START MATERIAL PROVIDED
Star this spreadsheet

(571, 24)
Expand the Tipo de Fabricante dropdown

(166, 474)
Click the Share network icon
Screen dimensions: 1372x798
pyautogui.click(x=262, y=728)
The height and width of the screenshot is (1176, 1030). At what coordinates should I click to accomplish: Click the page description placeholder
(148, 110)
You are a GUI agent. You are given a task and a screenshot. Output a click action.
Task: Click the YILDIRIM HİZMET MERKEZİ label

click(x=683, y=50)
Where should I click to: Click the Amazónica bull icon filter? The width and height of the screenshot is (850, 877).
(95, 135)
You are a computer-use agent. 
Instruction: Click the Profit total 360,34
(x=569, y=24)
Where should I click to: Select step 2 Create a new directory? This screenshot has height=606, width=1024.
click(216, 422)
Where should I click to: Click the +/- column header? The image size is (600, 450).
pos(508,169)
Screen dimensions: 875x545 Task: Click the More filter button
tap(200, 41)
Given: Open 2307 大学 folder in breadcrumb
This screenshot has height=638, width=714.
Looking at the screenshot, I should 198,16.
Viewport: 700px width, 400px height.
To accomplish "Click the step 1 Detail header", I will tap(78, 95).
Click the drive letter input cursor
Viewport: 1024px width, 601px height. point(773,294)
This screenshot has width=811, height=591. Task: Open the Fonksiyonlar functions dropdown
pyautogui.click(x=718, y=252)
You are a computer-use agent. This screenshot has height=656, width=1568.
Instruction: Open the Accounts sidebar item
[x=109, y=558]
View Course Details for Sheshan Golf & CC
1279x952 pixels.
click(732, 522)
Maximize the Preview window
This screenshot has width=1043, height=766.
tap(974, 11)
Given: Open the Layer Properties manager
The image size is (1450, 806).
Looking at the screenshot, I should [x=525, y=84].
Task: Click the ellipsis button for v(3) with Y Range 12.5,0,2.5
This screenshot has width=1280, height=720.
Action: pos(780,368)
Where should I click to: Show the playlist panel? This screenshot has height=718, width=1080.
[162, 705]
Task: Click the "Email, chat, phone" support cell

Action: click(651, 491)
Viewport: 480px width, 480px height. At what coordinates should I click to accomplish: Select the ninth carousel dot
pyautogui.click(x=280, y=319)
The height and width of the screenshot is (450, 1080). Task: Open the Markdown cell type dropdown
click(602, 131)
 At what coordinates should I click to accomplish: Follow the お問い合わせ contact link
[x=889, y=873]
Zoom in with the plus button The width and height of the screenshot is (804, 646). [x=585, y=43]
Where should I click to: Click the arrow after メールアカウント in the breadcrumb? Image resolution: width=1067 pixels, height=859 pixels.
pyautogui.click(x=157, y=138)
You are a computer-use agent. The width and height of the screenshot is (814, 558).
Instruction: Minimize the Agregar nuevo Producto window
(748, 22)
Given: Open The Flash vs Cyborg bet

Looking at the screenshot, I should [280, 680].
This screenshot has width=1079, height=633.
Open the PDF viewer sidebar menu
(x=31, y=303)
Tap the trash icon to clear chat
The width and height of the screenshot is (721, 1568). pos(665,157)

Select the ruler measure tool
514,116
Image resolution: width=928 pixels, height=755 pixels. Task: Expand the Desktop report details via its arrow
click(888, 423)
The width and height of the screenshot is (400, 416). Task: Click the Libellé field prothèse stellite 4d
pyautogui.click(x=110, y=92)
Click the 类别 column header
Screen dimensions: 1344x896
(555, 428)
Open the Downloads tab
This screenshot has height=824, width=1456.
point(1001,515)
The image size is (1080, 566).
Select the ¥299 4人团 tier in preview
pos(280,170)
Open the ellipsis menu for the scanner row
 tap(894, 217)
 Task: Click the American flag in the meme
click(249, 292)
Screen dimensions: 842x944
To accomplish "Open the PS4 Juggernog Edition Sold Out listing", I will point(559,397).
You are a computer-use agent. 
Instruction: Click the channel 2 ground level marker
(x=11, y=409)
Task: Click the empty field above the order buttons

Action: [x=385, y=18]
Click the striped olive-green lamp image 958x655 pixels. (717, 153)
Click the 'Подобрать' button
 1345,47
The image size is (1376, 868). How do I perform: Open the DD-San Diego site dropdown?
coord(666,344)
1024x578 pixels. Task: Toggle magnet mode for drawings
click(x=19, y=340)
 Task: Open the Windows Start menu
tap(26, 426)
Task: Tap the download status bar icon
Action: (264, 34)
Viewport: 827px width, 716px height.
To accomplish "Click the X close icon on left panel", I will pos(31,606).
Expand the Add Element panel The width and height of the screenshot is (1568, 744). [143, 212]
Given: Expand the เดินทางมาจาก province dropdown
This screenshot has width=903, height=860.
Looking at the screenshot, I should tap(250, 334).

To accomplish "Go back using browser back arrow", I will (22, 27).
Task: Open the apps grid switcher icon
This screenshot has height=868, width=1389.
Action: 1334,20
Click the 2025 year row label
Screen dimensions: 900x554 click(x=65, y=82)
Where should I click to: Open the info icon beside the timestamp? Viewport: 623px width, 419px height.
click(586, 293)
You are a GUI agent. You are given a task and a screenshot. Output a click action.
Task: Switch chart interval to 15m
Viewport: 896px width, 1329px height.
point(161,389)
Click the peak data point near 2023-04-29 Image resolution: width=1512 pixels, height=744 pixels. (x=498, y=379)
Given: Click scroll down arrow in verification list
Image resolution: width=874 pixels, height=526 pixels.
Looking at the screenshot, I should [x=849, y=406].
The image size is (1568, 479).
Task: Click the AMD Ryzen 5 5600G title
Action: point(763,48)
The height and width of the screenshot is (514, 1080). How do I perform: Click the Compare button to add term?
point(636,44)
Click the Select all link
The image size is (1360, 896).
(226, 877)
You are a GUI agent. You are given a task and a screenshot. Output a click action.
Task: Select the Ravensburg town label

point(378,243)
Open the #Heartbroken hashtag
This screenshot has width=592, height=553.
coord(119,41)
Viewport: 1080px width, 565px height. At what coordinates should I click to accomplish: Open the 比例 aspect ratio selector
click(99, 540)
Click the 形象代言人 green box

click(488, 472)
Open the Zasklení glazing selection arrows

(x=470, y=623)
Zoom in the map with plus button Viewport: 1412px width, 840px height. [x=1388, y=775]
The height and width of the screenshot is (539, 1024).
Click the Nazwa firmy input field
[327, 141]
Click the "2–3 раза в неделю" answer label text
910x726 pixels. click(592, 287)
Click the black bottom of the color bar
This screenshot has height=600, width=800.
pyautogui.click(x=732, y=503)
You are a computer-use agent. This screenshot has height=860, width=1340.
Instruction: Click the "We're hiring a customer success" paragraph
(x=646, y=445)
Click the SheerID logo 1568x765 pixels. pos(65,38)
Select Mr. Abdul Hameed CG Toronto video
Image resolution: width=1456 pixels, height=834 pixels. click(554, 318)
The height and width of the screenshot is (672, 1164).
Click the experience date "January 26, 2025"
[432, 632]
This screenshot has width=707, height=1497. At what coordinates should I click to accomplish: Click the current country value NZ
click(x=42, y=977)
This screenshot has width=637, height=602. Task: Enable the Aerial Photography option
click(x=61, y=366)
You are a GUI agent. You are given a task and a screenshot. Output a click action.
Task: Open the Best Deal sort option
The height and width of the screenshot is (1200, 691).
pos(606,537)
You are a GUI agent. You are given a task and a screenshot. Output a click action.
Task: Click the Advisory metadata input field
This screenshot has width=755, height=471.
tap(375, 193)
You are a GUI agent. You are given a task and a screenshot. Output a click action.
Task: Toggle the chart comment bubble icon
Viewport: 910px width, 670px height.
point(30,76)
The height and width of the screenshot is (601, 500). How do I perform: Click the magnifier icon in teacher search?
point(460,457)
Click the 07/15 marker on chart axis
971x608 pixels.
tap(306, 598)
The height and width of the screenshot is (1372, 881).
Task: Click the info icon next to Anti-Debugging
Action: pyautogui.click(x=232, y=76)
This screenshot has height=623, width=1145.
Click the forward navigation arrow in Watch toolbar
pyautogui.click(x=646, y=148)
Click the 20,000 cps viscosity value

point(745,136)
END MATERIAL PROVIDED
» AIM OF THE EXERCISE: Reproduce each line of the data containing the word "chart".

» SOLUTION TO THE PROBLEM:
Task: Switch chart interval to 15m
Task: Toggle the chart comment bubble icon
Click the 07/15 marker on chart axis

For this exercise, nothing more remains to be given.